The proposal introduced June 13 by Senate President Steve Sweeney, D-Salem, Gloucester, Cumberland, boosts the share every public employee will pay toward health insurance premiums and to their pensions.

But as Democratic lawmakers struggled to come to an agreement on the bill last week, the fine print of the proposal has evolved to change or exclude certain provisions.

A ban on unions ever determining their health care benefit terms through collective bargaining was rewritten to sunset in 2014, a provision pushed for by Assembly Speaker Sheila Oliver, D-Essex.

On Monday, Sweeney and Oliver also removed a provision that would have limited the circumstances in which employees in the state health care plan could seek care at hospitals outside New Jersey.

Immediate changes to the pensions system mean the state’s seven pension funds will be replenished at a higher percentage of their estimated obligations. Democrats say the legislation is estimated to save the state $72 million and local governments $35 million in the first year.

Judges vested in the Judicial Retirement System pension fund will be asked for the greatest increase in contribution: a 9 percent increase, phased in over seven years.

Teachers enrolled in the Teachers’ Pension and Annuity Fund, TPAF, and workers in the Public Employees’ Retirement System, PERS, will contribute an additional 1 percent of their salary immediately, and another 1 percent phased in over seven years.

Meanwhile, employees vested in the Police and Firemen’s Retirement System, PFRS, and the State Police Retirement System, SPRS, funds will pay an additional 1.5 percent immediately. New police and fire employees would receive pensions equal to 60 percent of their salary after 25 years, rather than the current 65 percent. They would be eligible for 65 percent of their salary after 30 years of service.

Current as well as future retirees will be hit by a freeze on cost-of-living increases.

State and local governments in the future will be required to make pension payments as defined as what is “required” by actuaries, a contractual provision phased in over seven years. After that time, unions could sue the state to force payment.

The bill also sets the creation of new eight- to 10-member boards to oversee each pension fund. State and local police, firefighters and municipal employees will be allowed to create those boards immediately, while other unions must wait to do so until their pension funds are on track to reach 80 percent of obligation within seven years.

Those boards can determine cost-of-living adjustments, retirement ages and disability benefits.

The health care proposal would not affect current retirees.

Employees would be asked to pay contributions to health premiums in increments that are adjusted by salary range and ramped up over time.

People earning less than $20,000 would contribute 0.9 percent of the cost of health care premiums in their first year, and up to 3.5 percent by year four.

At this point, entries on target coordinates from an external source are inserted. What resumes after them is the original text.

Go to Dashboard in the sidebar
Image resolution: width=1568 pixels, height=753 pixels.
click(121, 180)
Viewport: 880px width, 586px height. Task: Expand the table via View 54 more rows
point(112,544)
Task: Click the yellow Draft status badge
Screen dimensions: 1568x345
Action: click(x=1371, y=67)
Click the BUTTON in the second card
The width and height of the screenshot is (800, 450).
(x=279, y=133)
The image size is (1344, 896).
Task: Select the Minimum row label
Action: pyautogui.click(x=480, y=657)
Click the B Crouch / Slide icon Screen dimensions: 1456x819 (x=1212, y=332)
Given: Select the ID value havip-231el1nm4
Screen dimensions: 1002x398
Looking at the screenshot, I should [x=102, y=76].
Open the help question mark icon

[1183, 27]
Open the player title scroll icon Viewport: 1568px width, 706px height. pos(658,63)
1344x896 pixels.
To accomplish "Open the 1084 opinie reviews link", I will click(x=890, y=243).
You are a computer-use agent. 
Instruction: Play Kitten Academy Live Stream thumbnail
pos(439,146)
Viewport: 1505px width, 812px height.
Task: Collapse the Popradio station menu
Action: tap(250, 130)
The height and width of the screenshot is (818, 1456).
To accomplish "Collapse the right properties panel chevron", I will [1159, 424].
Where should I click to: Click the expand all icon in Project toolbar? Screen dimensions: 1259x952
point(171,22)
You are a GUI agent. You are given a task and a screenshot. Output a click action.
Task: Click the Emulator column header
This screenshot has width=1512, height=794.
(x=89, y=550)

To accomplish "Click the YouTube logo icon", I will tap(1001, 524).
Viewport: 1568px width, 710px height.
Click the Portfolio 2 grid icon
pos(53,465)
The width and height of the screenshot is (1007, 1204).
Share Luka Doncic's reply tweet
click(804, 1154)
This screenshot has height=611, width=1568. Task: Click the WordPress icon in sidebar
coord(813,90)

Those earning more than $140,000, the highest earning bracket, pay 8.8 percent in year one and  35 percent in year four.

The Assembly is scheduled to meet 1 p.m. today.

Although the out-of-state health care provision was removed from the reform bill, Democrats drafted separate emergency legislation to create a plan that would make it more expensive for workers to receive routine medical care outside New Jersey.